WHAT YOU ARE ASKED TO DO:
The lines to find are those in the entries that hold the word "computer"; copy every one of them.

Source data

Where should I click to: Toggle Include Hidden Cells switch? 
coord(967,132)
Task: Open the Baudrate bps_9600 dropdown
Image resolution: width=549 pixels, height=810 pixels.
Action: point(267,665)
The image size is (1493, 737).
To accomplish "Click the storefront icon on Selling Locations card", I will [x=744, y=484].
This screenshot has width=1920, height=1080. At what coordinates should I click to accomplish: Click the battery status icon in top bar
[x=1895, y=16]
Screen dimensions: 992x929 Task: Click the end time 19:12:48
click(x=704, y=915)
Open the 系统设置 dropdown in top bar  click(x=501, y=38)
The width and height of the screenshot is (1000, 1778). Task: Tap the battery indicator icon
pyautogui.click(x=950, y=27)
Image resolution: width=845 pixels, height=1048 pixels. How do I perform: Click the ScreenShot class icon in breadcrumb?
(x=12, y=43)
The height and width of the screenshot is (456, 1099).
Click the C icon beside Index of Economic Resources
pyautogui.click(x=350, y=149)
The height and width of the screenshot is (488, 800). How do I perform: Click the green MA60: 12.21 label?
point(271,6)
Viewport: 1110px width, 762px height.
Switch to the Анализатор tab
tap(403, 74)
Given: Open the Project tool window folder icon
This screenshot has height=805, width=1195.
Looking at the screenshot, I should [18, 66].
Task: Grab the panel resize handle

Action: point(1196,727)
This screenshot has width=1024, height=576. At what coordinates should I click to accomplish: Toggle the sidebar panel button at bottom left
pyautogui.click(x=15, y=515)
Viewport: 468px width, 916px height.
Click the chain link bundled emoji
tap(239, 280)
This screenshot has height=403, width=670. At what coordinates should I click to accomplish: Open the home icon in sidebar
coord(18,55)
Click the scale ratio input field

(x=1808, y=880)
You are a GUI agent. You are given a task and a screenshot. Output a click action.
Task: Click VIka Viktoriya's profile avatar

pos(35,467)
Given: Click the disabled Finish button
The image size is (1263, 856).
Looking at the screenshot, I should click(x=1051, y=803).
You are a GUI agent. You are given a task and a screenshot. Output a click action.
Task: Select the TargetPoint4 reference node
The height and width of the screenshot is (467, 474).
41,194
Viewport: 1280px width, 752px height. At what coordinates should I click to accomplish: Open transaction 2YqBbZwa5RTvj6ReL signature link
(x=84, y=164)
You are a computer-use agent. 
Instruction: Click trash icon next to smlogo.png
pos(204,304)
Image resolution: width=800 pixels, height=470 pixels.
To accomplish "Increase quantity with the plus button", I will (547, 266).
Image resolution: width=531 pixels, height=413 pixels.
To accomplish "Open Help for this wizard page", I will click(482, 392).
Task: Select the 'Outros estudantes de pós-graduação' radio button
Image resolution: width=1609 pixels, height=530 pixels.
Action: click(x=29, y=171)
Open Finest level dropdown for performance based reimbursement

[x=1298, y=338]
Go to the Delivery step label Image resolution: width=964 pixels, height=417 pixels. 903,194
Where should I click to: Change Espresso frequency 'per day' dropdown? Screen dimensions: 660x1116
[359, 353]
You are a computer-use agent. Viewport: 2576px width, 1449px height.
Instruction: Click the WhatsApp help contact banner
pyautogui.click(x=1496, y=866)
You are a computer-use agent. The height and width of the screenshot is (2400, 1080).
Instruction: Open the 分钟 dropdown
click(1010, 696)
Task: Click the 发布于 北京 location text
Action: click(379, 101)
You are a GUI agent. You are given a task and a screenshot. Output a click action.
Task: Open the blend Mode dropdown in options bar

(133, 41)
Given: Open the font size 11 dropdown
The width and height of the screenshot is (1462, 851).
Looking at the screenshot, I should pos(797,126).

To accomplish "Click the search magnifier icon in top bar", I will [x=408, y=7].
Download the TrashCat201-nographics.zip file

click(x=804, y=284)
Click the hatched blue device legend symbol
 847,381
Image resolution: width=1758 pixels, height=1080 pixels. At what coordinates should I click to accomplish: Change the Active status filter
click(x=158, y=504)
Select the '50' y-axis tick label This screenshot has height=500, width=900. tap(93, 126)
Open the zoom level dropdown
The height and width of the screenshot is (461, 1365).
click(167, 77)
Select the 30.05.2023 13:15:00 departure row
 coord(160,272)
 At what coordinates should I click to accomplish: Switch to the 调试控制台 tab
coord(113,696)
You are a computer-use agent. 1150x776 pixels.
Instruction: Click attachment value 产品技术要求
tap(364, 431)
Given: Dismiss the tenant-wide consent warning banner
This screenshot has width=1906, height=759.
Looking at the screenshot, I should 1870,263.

THE COMPLETED TASK:
You are a computer-use agent. 
You are a computer-use agent. Viewport: 2576px width, 1449px height.
You are a computer-use agent. The height and width of the screenshot is (2400, 1080).
You are a computer-use agent. 1150x776 pixels.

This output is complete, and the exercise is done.